Volunteers gathered nearly 50,000 signatures for Initiative 120 within two-week cure period

Aaron Lambert

In a final push, supporters of the initiative seeking to prohibit abortions after 22 weeks in the state of Colorado have gathered enough signatures to qualify for the November ballot.

During a two-week cure period granted after falling short of required signatures to get Initiative 120 on the ballot, over 400 volunteers worked diligently and collected over 48,000 signatures by May 28, nearly three times the amount sought during the cure period. The Due Date Too Late campaign spearheaded the charge to gather signatures with support from Catholic Charities’ Respect Life Office and other pro-life communities across the state.

“I am overjoyed to hear that so many Coloradans have signed the petition to successfully place Initiative 120 on the November ballot,” said Archbishop Samuel J. Aquila, who expressed his support for the initiative early on. “Protecting children in the womb is an essential part of building a society that treats all life, no matter its age or ability, as sacred. God has given each person a dignity that comes from being made in his image and likeness, and the degree to which our laws reflect that will be the degree to which we experience true freedom and happiness.”

Initiative 120 would prohibit abortion in Colorado after 22 weeks, with an exception for the life of the mother. According to a recent Gallup poll, 74% of Americans believe that there should be limitations on late term abortion. Due Date Too Late submitted the bulk of the needed petition signatures in March but fell short 10,000 signatures after review by the Secretary of State. The cure period began on May 15, with Due Date Too Late needing to collect those 10,000 additional verified signatures of registered Colorado voters during the 15-day cure period to meet the 124,632 threshold and qualify for the November ballot.

“We are thrilled to take this next step towards protecting lives in Colorado by exceeding our goal of signatures we are turning into the Secretary of State,” said Lauren Castillo, spokesperson for the Due Date Too Late campaign. “We are thankful to have this opportunity to work together with communities across the entire state of Colorado.

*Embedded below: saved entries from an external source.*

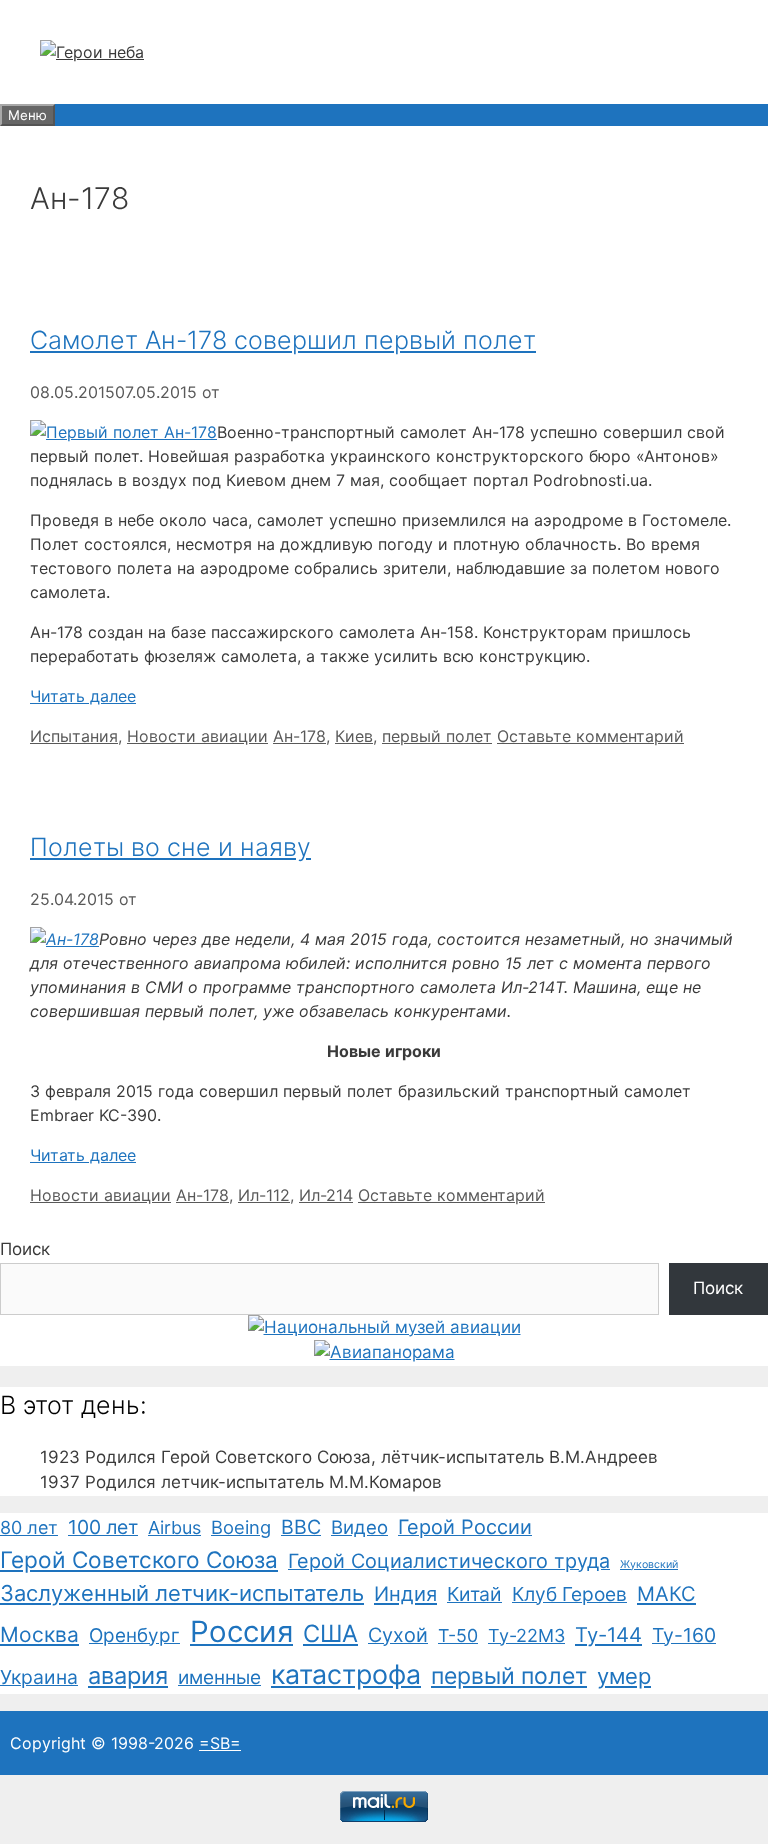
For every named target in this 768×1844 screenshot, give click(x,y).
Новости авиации (197, 736)
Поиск (25, 1249)
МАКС (666, 1594)
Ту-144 (608, 1634)
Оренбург (134, 1635)
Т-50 (458, 1635)
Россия (241, 1631)
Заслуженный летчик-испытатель (182, 1593)
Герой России (465, 1527)
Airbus (174, 1527)
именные (219, 1677)
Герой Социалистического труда (449, 1561)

The hundreds of volunteers we have who are so passionate about ending late-term abortion are helping to make this a reality.”

Due Date Too Late will be turning in the notarized packets containing almost 50,000 signatures on May 29 at 2 p.m. to the office of the Secretary of State to assure that the ballot initiative will meet the statutory threshold.

The field collection effort by Due Date Too Late went forward amid a recent executive order by Gov. Jared Polis regarding how petition signatures may be collected. Under Gov. Polis’ order, he declared that ballot initiatives could gather signatures electronically in response to the coronavirus pandemic; however, Initiative 120 was the only ballot initiative that wasn’t allowed to collect signatures electronically because it was in a cure period.

Editor’s Note: An earlier version of this story stated over 30,000 signatures were being turned in, based on the information that was available at the time of publication. The actual number is closer to 50,000. The story has been updated to reflect this fact.